Community Voices
Never Give Up
By Thomas GarnicaTacoma, Washington, USA
I knew I was attracted to guys around the age of 11years. From my teens and into my twenties, I was a highly depressed and confused individual. I really had no clue what the gospel was all about. I neither knew Christ nor believed in the gospel until the year I decided to read the Book of Mormon. It was in the midst of my struggles with SSA that I discovered the gospel was true. And I wanted to share it.
My mission was the only oasis of peace and comfort I found during that time period. The Lord blessed me much and it played an important part in my attitude towards the gospel and my continuance towards salvation. I was inspired by Nephi and his obedience to God, and I wanted to be just as obedient. During those two years I served the Lord, I had many sacred, spiritual experiences that made my testimony absolute. I knew from that point that God and Christ were as real any other person and that through their power and grace I would be made whole. Christ healed so many people with so many afflictions. Then why not me? The knowledge that it would happen someday lodged deep in my heart.
I was disappointed.
I expected to be healed immediately after my mission. It didn’t happen. What happened to my miracle? Maybe I wasn’t worthy after all? I began to wonder if my sins could never really be forgiven and if I was ever going to be “faithful” enough. Life after my mission turned into one big, destructive downward spiral. I started dating men, but it wasn’t what I thought it would be. There were many heartaches, a lot of confusion, and no peace. Yet I felt trapped and enslaved by addiction. I longed for the innocence of my childhood back. My sadness and depression almost lead me to take my life, but deep inside of me a faint testimony of the gospel tugged at me. I knew I had to get back, and soon! Coincidentally, my longtime boyfriend broke up with me. I decided to give up on relationships and turn back to the Lord. Being alone and at peace was a better alternative to the lifestyle I was living. I decided to do my best to live the gospel and promised God I would never give up! I would go to church and confess.
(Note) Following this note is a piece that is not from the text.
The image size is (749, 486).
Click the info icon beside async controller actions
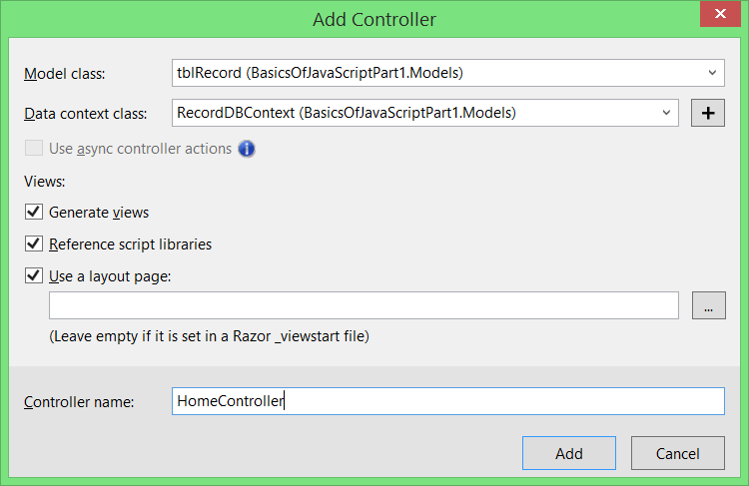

I was excommunicated. I felt all that could have helped me had been stripped from me! This was horrible! But I promised to never give up, so I wouldn't. I chose to experience excommunication as an act of love. I was released from the covenants so that I would no longer be breaking them and I still had many addictions to overcome. I was going to get a re-baptized and start fresh. I continued to attend church and functions. It took five years for me to regain membership, and in the mean time, I read books and sought counsel. There had to be someone who was a worthy member and was strong in the gospel. One day, the Especially for Youth councilors who were temporarily in the area came to visit our ward. After Church that Sunday, I gave them a ride back to their host campus. I met this wonderful young man that I felt I wanted to be like. He was so strong in the gospel, stable, and I felt he had a strong testimony. I ended up “coming out” to him. He listened patiently. It felt great to tell someone and have them not freak out. I decided I wanted to be like that man even though I struggled with SSA and he did not. It turned out later he was struggling with SSA too! I couldn't believe it! He really inspired me to be like he was—rock steady in the gospel. I wanted to be unshakable, too.
I later found support groups and have learned of others who were struggling also. I felt overjoyed that I wasn't alone in this. I continually learned of my psychological make up and thought process. My spiritual studies brought me to a better understanding of the Atonement and the love that God and the Savior have for us. I knew that I could always have Others to talk to.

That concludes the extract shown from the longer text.